4. Calculate the Variance:
To find the variance for a sample, we need to divide the sum of squared differences by [tex]\(n-1\)[/tex] (degrees of freedom correction), where [tex]\(n\)[/tex] is the sample size.
[tex]\[ \text{Sample size} = 4 \][/tex]
[tex]\[ \text{Variance} = \frac{78}{4-1} = \frac{78}{3} = 26 \][/tex]

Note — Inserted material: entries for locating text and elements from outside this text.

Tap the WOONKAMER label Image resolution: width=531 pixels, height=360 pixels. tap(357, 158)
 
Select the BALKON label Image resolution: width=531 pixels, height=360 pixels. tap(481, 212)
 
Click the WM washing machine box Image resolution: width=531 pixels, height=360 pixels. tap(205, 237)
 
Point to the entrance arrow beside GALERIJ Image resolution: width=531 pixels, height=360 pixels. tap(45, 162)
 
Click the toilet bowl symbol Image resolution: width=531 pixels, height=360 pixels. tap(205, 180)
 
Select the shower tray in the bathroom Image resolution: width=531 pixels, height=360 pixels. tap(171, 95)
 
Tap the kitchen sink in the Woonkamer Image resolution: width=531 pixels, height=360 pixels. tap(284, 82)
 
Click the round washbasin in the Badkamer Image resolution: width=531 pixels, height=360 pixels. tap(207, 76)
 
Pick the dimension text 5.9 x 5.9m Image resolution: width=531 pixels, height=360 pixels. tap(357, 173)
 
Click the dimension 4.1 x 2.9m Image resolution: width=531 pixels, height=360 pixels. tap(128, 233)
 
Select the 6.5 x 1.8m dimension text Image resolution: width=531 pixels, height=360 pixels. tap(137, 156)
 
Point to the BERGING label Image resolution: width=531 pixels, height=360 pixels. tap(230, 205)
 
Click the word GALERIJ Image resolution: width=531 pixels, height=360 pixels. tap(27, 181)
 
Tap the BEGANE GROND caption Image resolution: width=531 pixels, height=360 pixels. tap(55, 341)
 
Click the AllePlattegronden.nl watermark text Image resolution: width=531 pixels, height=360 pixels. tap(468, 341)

5. Calculate the Correct Standard Deviation:
The standard deviation is the square root of the variance.
[tex]\[ \text{Standard Deviation} = \sqrt{26} \approx 5.099 \][/tex]
### Error Identification
Yuri computed the standard deviation using the division by [tex]\(n\)[/tex] instead of [tex]\(n-1\)[/tex]. Let's verify this calculation:
[tex]\[ \sqrt{\frac{78}{4}} = \sqrt{19.5} \approx 4.416 \][/tex]
The error Yuri made was in failing to use [tex]\(n-1\)[/tex] when computing the standard deviation for the sample data. Instead of using the corrected formula for variance, which divides the sum of squared differences by [tex]\(n-1\)[/tex], he incorrectly divided by [tex]\(n\)[/tex]. The correct computation should divide by 3 (since 4-1=3), not 4.
### Conclusion
The first error Yuri made in computing the standard deviation was failing to use [tex]\(n-1\)[/tex] (degrees of freedom correction). Instead, he incorrectly used [tex]\(n\)[/tex] in the calculation of the variance. Thus, the correct approach to compute the standard deviation for a sample is to divide the sum of squared differences by [tex]\(n-1\)[/tex] and then take the square root of that value.